┏━━

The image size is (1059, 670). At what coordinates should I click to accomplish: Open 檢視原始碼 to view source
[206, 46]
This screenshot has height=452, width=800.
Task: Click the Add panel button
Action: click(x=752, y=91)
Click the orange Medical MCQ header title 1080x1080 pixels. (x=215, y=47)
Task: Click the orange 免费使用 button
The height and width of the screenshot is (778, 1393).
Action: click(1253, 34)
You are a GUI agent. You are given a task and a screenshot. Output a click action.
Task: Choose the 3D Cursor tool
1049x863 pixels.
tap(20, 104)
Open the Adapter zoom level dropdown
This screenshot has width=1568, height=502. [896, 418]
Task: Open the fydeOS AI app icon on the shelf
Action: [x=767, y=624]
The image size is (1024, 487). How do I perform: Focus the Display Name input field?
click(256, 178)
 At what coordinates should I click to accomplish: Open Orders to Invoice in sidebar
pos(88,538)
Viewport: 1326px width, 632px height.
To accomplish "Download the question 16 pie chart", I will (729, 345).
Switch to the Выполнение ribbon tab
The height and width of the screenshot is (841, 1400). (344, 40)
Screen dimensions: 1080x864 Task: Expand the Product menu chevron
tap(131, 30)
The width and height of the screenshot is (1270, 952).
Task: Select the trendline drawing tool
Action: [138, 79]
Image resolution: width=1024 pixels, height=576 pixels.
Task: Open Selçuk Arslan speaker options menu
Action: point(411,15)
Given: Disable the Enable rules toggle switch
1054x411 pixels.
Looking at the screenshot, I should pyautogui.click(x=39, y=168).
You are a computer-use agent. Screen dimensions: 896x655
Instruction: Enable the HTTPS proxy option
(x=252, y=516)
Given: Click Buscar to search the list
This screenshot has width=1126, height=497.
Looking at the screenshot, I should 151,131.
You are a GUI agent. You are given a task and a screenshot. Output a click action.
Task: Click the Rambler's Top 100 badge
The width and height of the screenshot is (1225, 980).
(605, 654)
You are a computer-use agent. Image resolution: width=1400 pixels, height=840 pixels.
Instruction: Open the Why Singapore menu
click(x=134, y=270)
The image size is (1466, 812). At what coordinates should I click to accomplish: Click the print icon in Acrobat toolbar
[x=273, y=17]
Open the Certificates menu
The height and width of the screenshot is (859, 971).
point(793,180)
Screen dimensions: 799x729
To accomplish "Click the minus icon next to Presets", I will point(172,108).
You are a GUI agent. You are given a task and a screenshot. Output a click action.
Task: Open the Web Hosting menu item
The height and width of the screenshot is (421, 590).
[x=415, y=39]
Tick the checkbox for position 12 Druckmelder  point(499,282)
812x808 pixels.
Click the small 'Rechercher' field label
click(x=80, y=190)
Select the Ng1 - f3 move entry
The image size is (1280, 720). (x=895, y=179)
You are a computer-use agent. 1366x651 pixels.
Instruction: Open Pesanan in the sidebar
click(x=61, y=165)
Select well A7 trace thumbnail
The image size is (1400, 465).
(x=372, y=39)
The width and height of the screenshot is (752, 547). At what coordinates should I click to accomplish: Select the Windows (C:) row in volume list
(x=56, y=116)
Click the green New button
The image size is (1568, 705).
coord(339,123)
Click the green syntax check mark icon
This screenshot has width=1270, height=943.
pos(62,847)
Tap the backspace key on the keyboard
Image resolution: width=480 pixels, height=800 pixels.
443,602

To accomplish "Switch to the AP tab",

┗━━

> _EXERCISE BRIEF_: Reproduce, character for character, only the lines of the preceding data that start at the line with "At what coordinates should I click to accomplish: Open Orders" and end at the line with "You are a computer-use agent. 1366x651", both included.

> _REPLY_:
 At what coordinates should I click to accomplish: Open Orders to Invoice in sidebar
pos(88,538)
Viewport: 1326px width, 632px height.
To accomplish "Download the question 16 pie chart", I will (729, 345).
Switch to the Выполнение ribbon tab
The height and width of the screenshot is (841, 1400). (344, 40)
Screen dimensions: 1080x864 Task: Expand the Product menu chevron
tap(131, 30)
The width and height of the screenshot is (1270, 952).
Task: Select the trendline drawing tool
Action: [138, 79]
Image resolution: width=1024 pixels, height=576 pixels.
Task: Open Selçuk Arslan speaker options menu
Action: point(411,15)
Given: Disable the Enable rules toggle switch
1054x411 pixels.
Looking at the screenshot, I should pyautogui.click(x=39, y=168).
You are a computer-use agent. Screen dimensions: 896x655
Instruction: Enable the HTTPS proxy option
(x=252, y=516)
Given: Click Buscar to search the list
This screenshot has width=1126, height=497.
Looking at the screenshot, I should 151,131.
You are a GUI agent. You are given a task and a screenshot. Output a click action.
Task: Click the Rambler's Top 100 badge
The width and height of the screenshot is (1225, 980).
(605, 654)
You are a computer-use agent. Image resolution: width=1400 pixels, height=840 pixels.
Instruction: Open the Why Singapore menu
click(x=134, y=270)
The image size is (1466, 812). At what coordinates should I click to accomplish: Click the print icon in Acrobat toolbar
[x=273, y=17]
Open the Certificates menu
The height and width of the screenshot is (859, 971).
point(793,180)
Screen dimensions: 799x729
To accomplish "Click the minus icon next to Presets", I will point(172,108).
You are a GUI agent. You are given a task and a screenshot. Output a click action.
Task: Open the Web Hosting menu item
The height and width of the screenshot is (421, 590).
[x=415, y=39]
Tick the checkbox for position 12 Druckmelder  point(499,282)
812x808 pixels.
Click the small 'Rechercher' field label
click(x=80, y=190)
Select the Ng1 - f3 move entry
The image size is (1280, 720). (x=895, y=179)
You are a computer-use agent. 1366x651 pixels.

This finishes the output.